Written Permission
A while back, this journal started receiving emails. Politely hostile ones, written by people who consider themselves patient in direct proportion to how much they actually resent you. The subject: why don’t we use gender asterisks in our writing? If you don’t know what those are, you belong to a dwindling population of the mentally unbothered. If you do, you’re probably either someone who uses them or someone who reads this site specifically to confirm it still hasn’t gotten with the program.
For context: in German, the word for bus driver is Busfahrer, grammatically masculine by default. The gender asterisk writes it Busfahrer*in, the asterisk meant to mark the space for everyone the binary leaves out. Progressive media, left-leaning forums, and certain experimental school newspapers adopted this system with evangelical conviction. It has rough analogues in English—debates about "Latinx," "folx," singular they, actor versus actress—the same cultural war in different typography. We discussed the emails at length. By which I mean someone read them out loud while the rest of us ate pizza with THC butter and laughed. That was more or less the conclusion.
Here’s what I actually think. Gender asterisks are unreadable, look terrible, and are used overwhelmingly by people for whom the underlying cause is secondary to the performance of caring about it. Women still earn less than men. More people than before feel uncontained by a binary gender system. Caitlyn Jenner’s transition changed more minds in a year than a decade’s worth of asterisked manifestos. There are, depending on whose count you use, dozens of recognized gender identities now. Fine. None of this is resolved by a piece of punctuation.
The people pushing hardest for this kind of thing are also the people who demand gender quotas in prostate cancer support groups. Who address Chinese tour groups in German on the assumption they might secretly be from a suburb of Cologne rather than Beijing. Who wear solidarity T-shirts having never once left their own postcode. Who would ask their own hand for notarized written consent before masturbating—because what if the hand isn’t in the mood and they’ve violated its bodily autonomy? This is what genuine concern looks like after it’s been processed entirely through the mechanism of social performance. It becomes a parody of itself. And then, eventually, an argument for the people it was supposed to be opposing.
Political correctness—and gender asterisks are an unambiguous member of this category—has become a liability to the causes it claims to serve. Not because those causes are wrong. They aren’t. But the AfD and similar far-right movements across Europe use this material as recruiting propaganda. They point to the asterisk and tell the people they’re targeting: this is what the urban elite wants to do to your language, your culture, your sense of yourself. The frustrating part is that it lands that way even to people who might otherwise be persuadable. The format is doing active damage to the argument it was built to advance.
Some media outlets responded to the rise of right-wing populism by accelerating hard in the opposite direction—deploying every available signal to demonstrate that they are not those people. Not the AfD. Not Pegida. Not the identitarians. Look: the asterisk. Watch us use it again. They repeat the correct positions a dozen times a day to an audience that already agrees with every word. What they’ve built is an opinion bubble so hermetically sealed that the only feedback available is self-congratulation. They’re not persuading anyone new. They’re running a confirmation service for the already converted.
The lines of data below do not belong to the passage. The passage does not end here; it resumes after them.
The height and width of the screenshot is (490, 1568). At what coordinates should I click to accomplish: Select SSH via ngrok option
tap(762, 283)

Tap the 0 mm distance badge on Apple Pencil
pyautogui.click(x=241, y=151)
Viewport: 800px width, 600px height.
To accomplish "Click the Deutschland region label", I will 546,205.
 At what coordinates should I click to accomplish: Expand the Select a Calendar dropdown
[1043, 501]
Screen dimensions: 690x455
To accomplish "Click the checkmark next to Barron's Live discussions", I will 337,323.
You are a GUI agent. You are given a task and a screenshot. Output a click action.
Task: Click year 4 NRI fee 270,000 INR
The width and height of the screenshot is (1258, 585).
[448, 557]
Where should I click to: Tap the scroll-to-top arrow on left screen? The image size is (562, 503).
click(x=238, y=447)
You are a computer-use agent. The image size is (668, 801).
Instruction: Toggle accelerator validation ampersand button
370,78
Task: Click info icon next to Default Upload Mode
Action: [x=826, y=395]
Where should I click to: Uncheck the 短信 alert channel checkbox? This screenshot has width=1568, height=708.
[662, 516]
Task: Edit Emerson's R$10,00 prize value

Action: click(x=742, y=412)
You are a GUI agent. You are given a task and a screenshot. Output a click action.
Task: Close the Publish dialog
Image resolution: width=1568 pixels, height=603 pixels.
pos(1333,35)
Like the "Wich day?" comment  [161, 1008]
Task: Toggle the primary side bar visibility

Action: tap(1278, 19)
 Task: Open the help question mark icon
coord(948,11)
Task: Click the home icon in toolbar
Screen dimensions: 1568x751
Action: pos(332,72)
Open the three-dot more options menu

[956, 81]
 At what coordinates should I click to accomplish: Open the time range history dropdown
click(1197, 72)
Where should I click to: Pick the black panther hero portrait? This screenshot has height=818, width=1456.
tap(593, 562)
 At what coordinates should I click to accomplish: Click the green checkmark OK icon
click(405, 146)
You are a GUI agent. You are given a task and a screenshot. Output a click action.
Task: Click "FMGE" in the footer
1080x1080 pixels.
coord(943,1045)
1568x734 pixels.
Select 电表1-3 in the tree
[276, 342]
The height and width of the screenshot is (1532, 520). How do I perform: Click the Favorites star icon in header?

There’s a simple rule about telling people true things: say it every thirty minutes and they stop hearing it and start resenting you. If I told my friends every half hour that male chicks are ground up alive in hatcheries because they can’t lay eggs, it would be true every single time. It’s genuinely horrifying. After a week of this they would burn my house down to make me stop. Truth doesn’t require continuous repetition. Repetition doesn’t amplify truth—it exhausts the people listening and turns a conversation into a sermon nobody signed up to attend.
Gender asterisks aren’t just unreadable and ugly. They actively repel people who might have been open to the underlying conversation. Someone arrives at an article with genuine curiosity about gender or identity or language, reads one asterisked sentence, and feels—correctly—that they’re being administered a purity test they didn’t ask for. They close the tab. The potential audience contracts. The bubble tightens. Everyone inside congratulates each other on their clarity and courage.
My private theory is that this will eventually be revealed as an accidentally successful prank—typographical trolling that burrowed so deep into serious publications and earnest manifestos that nobody could admit they’d been had. The timeline would fit. The level of grammatical self-harm involved does suggest outside interference from someone who has been laughing about it ever since.
So: no. This journal will not be using gender asterisks, gender gaps, or whatever the next typographical innovation in this direction turns out to be. Not because the politics underneath are wrong, but because the delivery is broken, the audience it reaches was already there, and the audience it alienates was worth keeping. If you find that disappointing, I understand. But something tells me most people reading this are already where I am. And they’re not wrong.